La Biblia en un año: Deuteronomio 14-16, Marcos 12:28-44

Pero a medianoche, orando Pablo y Silas, cantaban himnos a Dios... –Hechos 16:25.


El violinista italiano Niccolò Paganini (1782-1840) estaba tocando una pieza difícil ante un gran auditorio. De repente se le partió una cuerda del violín, pero él siguió tocando e improvisando hermosamente. Entonces se rompieron dos cuerdas más, y Paganini terminó la composición tocando con una sola cuerda.

Cuando la gente terminó de aplaudir, el violinista le hizo señas al director para empezar a tocar de nuevo. Sonrió al auditorio y gritó: «Paganini... ¡y una sola cuerda!»

Colocándose el instrumento debajo de la barbilla tocó de nuevo con esa sola cuerda.
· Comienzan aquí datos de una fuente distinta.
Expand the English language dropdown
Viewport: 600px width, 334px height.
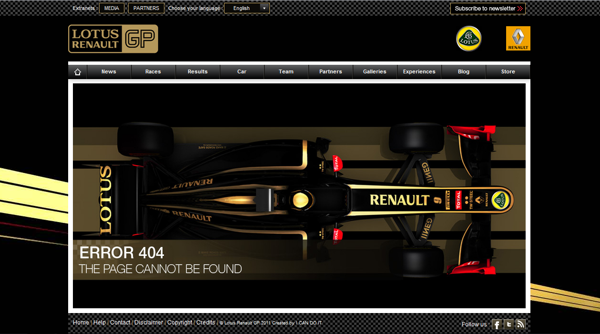click(246, 9)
Pensando en eso, el maestro bíblico Charles Swindoll escribe: «Mientras más vivo, más me convenzo de que la vida es diez por ciento lo que nos sucede y noventa por ciento cómo respondemos a ello.» Apoyando su convicción con las Escrituras, Swindoll repasa la respuesta de Pablo y Silas cuando estaban sentados en el cepo en prisión. En lugar de lamentar su suerte hicieron uso de la «única cuerda» que les quedaba: oraron y cantaron himnos a Dios (Hechos 16:25). Como resultado de su testimonio, el carcelero y toda su casa se convirtieron y fueron bautizados.

¿Has permitido que las adversidades de la vida te desanimen y te inmobilicen? Con la ayuda de Dios, saca el máximo provecho de «la única cuerda» que te queda.

SI TE MANTIENES A TONO CON CRISTO PUEDES CANTAR AUN CUANDO TODO ESTÉ OSCURO.